Tried all combinations of server/client.

Works fine on the Lan, or via Hamachi between the XP laptop and Vista 64 computer.

Tried Uninstalling/Reinstalling .NET 3.5 SP1

What can I do to get you some trace files or such?  We're willing to run debug versions.  

Thanks!
-Jeff
« Last Edit: November 17, 2009, 01:58:22 pm by x4000 »

Offline x4000

  • Chris McElligott Park, Arcen Founder and Lead Dev
  • Arcen Staff
  • Zenith Council Member Mark III
  • *****
  • Posts: 31,651
Re: "Waiting for players..." when move ~150 ships
« Reply #1 on: October 30, 2009, 08:38:03 pm »
Hi there,

Sorry for the troubles it sounds like you are having there.  Can you try one thing?  Under Settings, Game, Network Sync Performance, can you try checking the box for "Skip Batch Network Sending" to see if that solves it for you?  Check that box on the host and the clients, and then clear the error logs that are there, and let's see what happens.  The issue you are describing is not a known issue, I haven't heard of that specific one before, but I think it may be related to another recently-discovered issue (for some people) for which the above fix should work 100% of the time.

If that doesn't do it, then let's see what else we can figure out.  Knowing the speed of the two connections would be helpful:  http://www.speedtest.net/

Hope that helps!
Have ideas or bug reports for one of our games?  Mantis for Suggestions and Bug Reports.
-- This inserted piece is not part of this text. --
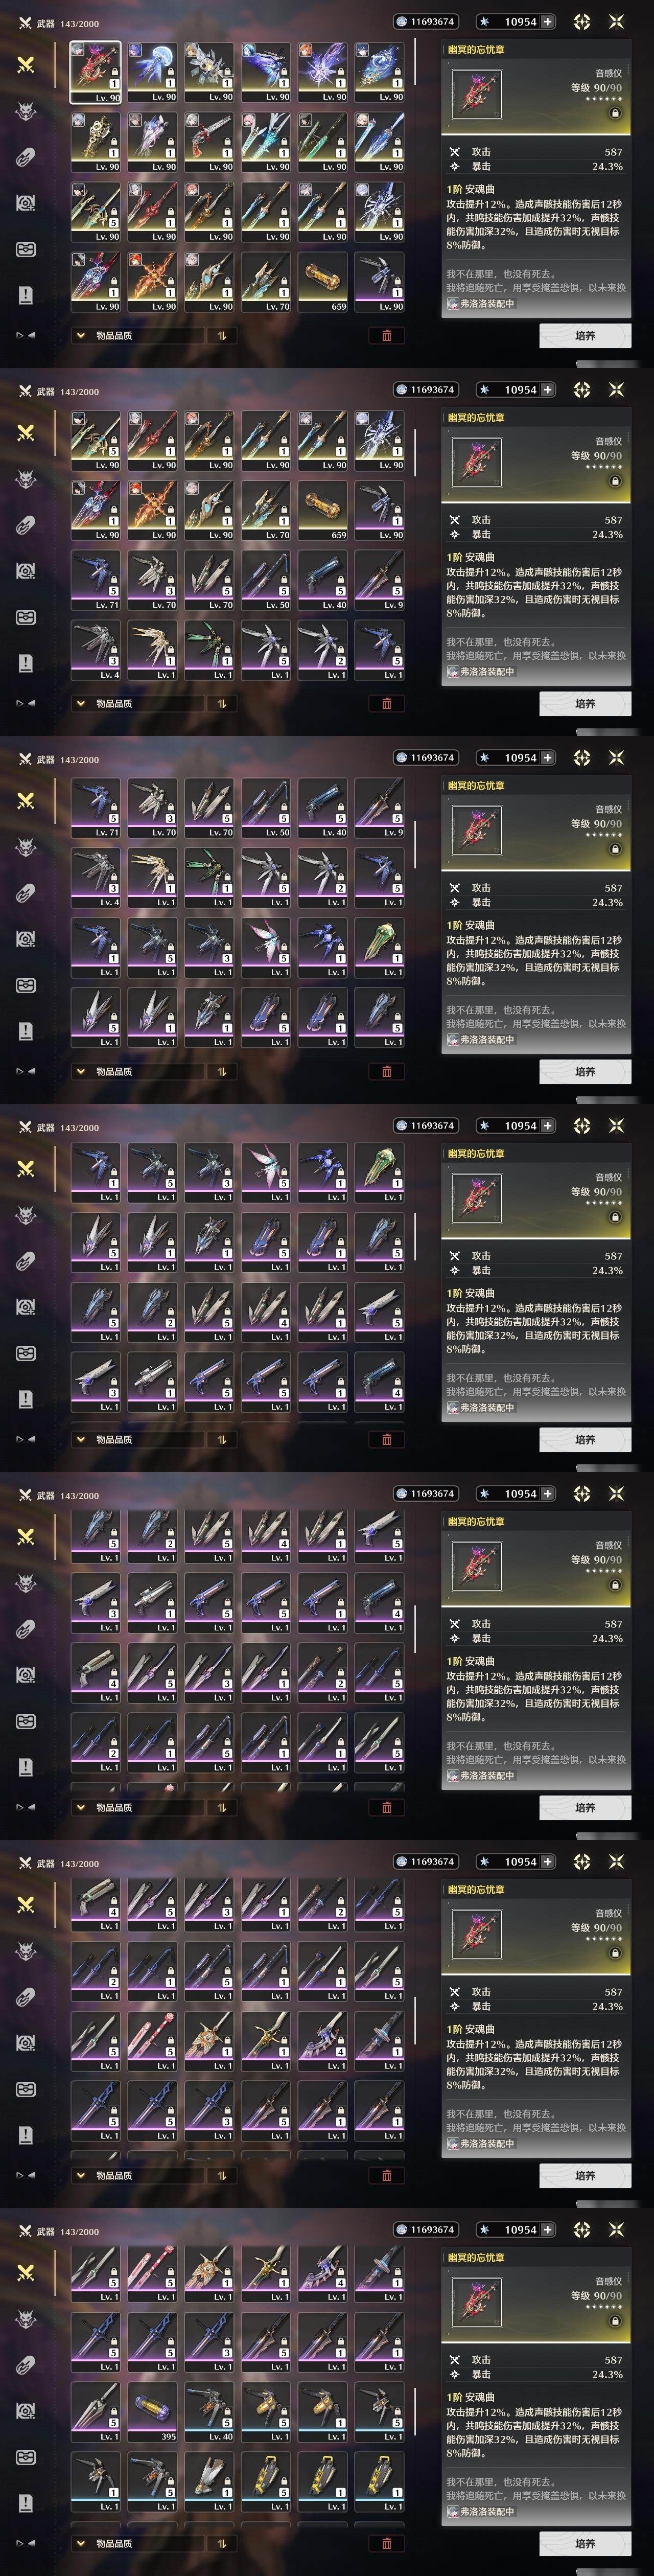Click the trash discard icon in the topmost panel

pyautogui.click(x=387, y=335)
Thanks for helping to make our games better!

Offline jeffhoye

  • Newbie
  • *
  • Posts: 3
Re: "Waiting for players..." when move ~150 ships
« Reply #2 on: October 30, 2009, 09:52:51 pm »
Checking the box on both sides, deleted those error files.  Still failed quickly.  Error files weren't recreated after the failure.

Here's the speedtest:
Server: http://www.speedtest.net/result/607769961.png
Ping 8ms, DL:26(Mb/s) UL:16

Client: http://www.speedtest.net/result/607771688.png
Ping 57ms, DL:13, UL:2


Then we're trying to see what our loss rate is like (this is over hamachi):

Looks like the latency can get to 1/3 second.

$ ping -f (anon) 1340 
PING (anon): 1340 data bytes
.........................................................................
---- (anon) PING Statistics----
2329 packets transmitted, 2256 packets received, 3.1% packet loss
round-trip (ms)  min/avg/max/med = 64/256/351/322

Any ideas?
-Jeff

Offline x4000

  • Chris McElligott Park, Arcen Founder and Lead Dev
  • Arcen Staff
  • Zenith Council Member Mark III
  • *****
  • Posts: 31,651
Re: "Waiting for players..." when move ~150 ships
« Reply #3 on: October 31, 2009, 11:12:44 am »
Those speed tests look plenty fine, should be no issues there based on speed, especially not with so few units in a group causing an issue (it should work fine with 1500 ships being moved at a time with that, let alone 150).
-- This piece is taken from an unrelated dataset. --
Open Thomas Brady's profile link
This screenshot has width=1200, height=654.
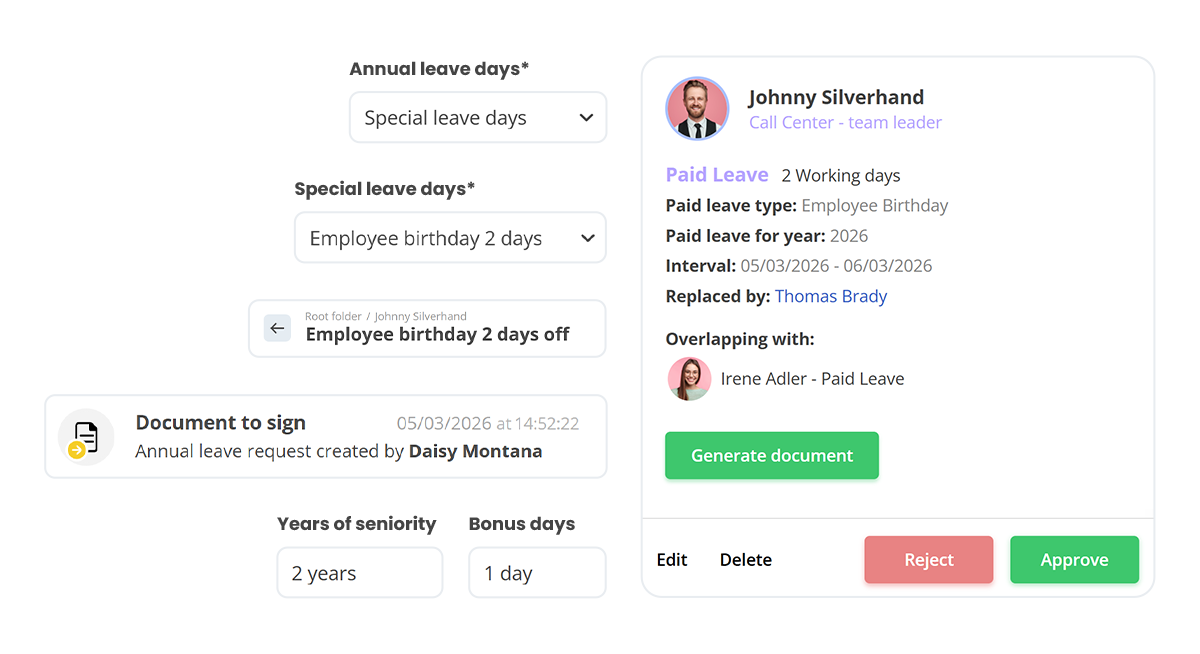pos(831,296)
Okay, so I've been thinking about this a lot, and poked around in the code some, too.  It sounds like potentially your router is choking on the data -- you said this works fine across the LAN, right?

When the game is first connecting and your Skip Batch Send is turned off, I'm really surprised it doesn't also choke then, because there's even more data being passed across.  That sort of discrepancy would normally make me look for a code issue, except you aren't getting an error message of any sort (which means that the game has already handed off the data by the time that data gets lost or whatever is happening), and the fact that the same build is not exhibiting this for the hundreds of other players currently running it.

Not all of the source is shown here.